Monday, April 7, 2008

Sapphire - HD3870 X2 review


Not so long ago, adding a passively-cooled graphics card to your system meant sacrificing performance for quietness, with manufacturers only willing to use low powered components that were easy to cool without fans.
Not so Sapphire. From the days of the liquid-cooled, overclocked X1900 XTX Toxic, the company has always offered silent or quiet mid-range to high-end cards, allowing the end user to build quiet PCs with at least some gaming potential. So it should come as no real surprise to find that the silent treatment has now been applied to one of AMD's latest HD3850 cores, to add to Sapphire's Ultimate range of passively-cooled cards.
The HD3850 Ultimate follows the family tradition in looks by having the front of the card dominated by the cooling plate over the GPU, but with the 3850 this sits on a second cooling plate that covers most of the PCB, which helps keep the memory chips cool. There is a separate finned plate keeping the voltage unit cool.
Three heatpipes come from the GPU cooling plate and pass over the top of the card and into the huge (235 x 98 x 49mm) finned heatsink on the rear of the card. While a standard HD3850 is a single-slot graphics card, this rear heatsink on the Ultimate changes it into a dual-slot solution, but that's a small price to pay for a passively-cooled card that you can actually play games with.
Under all the cooling plates the HD3850 Ultimate uses reference design clock speeds for the core, memory and shader clocks. The core is clocked at 670MHz as are the 320 pixel shader units, while the 512MB of Qimonda GDDR3 memory (rated at 1.0ns) is clocked at 825MHz (1,650MHz effective) which gives the HD3850 an impressive memory bandwidth of 53GB/s.
The card is also PCI Express 2.0 compliant, which is what the very latest motherboards are going to come with, but is also fully backwards compatible, so you have a degree of future-proofing as well as being able to use the card in any current PCI-E 1.0 x16 slot.
Performance-wise the Ultimate is pretty impressive. At a 1,024 by 768 pixel resolution it produced a 3DMark05 score of 17,650, while it gave a score of 10,735 in 3DMark06 at the same resolution. Which is all well and good but what about in the real world?
Well, an average frame rate in F.E.A.R of 153fps at a 1,280 by 1,024 resolution isn't bad.
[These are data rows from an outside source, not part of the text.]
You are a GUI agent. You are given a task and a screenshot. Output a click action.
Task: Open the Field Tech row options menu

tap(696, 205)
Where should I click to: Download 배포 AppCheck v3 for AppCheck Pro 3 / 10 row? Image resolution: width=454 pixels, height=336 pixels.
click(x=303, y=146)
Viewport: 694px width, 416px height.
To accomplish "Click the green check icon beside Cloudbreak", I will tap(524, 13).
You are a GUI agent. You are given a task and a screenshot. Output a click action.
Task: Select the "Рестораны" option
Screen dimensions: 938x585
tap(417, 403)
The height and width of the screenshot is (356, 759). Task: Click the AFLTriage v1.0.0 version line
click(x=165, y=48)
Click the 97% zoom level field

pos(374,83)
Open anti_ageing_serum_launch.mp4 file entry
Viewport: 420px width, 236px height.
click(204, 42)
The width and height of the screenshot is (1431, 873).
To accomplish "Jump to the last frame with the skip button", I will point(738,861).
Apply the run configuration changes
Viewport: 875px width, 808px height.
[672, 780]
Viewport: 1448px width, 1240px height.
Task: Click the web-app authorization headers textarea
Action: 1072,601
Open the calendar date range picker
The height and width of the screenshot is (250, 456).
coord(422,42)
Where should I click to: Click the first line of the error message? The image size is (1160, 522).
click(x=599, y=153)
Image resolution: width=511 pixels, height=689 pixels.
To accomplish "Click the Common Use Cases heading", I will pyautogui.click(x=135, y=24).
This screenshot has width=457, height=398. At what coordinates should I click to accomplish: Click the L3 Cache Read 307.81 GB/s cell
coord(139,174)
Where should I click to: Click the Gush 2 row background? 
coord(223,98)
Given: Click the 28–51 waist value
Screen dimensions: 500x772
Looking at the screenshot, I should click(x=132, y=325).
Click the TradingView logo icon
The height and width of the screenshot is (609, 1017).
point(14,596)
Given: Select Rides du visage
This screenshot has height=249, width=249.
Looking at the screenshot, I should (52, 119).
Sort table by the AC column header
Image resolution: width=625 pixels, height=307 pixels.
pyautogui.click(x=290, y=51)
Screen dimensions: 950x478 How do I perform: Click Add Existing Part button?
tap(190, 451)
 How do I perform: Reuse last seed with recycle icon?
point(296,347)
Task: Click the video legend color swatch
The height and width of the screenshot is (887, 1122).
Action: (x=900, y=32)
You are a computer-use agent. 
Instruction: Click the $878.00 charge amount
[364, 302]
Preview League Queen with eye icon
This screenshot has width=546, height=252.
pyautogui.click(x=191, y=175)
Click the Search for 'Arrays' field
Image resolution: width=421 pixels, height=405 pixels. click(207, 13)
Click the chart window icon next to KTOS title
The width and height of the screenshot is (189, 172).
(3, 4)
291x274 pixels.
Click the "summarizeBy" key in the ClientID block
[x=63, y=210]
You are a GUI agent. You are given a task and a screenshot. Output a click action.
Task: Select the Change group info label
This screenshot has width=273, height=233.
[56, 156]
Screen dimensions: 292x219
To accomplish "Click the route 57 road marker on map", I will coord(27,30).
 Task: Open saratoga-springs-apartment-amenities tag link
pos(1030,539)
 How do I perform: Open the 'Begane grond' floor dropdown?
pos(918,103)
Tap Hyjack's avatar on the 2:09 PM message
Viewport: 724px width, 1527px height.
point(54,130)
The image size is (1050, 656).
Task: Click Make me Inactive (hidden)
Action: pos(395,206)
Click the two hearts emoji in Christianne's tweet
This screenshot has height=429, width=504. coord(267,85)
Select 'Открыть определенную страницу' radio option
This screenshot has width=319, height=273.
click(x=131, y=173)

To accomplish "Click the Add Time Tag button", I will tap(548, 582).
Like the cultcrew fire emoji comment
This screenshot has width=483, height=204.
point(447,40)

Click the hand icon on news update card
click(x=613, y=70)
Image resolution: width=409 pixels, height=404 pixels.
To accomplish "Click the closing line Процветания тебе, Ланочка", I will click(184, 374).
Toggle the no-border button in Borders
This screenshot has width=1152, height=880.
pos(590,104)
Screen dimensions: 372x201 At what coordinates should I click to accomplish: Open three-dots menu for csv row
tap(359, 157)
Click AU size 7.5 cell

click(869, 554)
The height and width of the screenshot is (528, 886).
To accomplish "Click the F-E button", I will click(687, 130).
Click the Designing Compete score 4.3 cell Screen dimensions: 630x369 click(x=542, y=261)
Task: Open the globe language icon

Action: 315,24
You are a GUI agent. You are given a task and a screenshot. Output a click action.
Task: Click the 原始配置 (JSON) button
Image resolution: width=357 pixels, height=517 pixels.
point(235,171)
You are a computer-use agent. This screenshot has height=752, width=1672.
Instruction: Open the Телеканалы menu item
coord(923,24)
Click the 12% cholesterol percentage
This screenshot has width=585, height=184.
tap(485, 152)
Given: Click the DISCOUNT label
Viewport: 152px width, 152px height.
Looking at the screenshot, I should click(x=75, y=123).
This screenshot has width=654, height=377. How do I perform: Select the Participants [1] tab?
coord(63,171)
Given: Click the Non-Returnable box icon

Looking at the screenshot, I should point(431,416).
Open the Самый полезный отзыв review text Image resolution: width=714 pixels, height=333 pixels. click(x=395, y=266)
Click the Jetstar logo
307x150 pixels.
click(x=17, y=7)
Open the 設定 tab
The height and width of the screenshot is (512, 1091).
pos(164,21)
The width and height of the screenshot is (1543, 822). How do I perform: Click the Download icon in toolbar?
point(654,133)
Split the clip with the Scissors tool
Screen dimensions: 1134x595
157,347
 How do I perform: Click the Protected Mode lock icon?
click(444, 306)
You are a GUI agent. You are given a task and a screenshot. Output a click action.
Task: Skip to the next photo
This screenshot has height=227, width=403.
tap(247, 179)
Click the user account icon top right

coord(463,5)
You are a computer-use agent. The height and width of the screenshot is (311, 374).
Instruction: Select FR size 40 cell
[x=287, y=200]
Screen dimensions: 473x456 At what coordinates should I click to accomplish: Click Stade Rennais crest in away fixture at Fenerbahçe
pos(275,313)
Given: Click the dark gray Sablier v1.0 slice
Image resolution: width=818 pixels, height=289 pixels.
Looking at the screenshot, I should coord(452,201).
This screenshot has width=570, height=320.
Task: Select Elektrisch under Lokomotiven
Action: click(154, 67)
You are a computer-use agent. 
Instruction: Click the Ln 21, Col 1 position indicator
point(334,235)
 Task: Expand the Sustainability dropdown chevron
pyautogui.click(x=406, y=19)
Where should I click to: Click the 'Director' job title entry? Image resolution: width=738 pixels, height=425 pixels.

It does struggle a bit in World in Conflict at higher resolutions (30fps at 1,280 x 1,024) and like most cards, Crysis makes mincemeat of it - 21fps at a 1,280 by 1,024 resolution - but all in all it performs very well for the price point at which it's aimed.
Bundled in the box is a useful selection of hardware: component-out dongle, S-Video to RCA cable, DVI/VGA adaptor, 4-pin Molex to 6-pin PCI-E power cable, single Crossfire connector and, last but not least, a DVI/HDMI adaptor, which not only transports the video signal but also takes the audio signal at the same time. The software bundle comprises Cyberlink's DVD and PowerDVD v7 suites along with a copy of Futuremark's 3DMark06 benchmarking tool.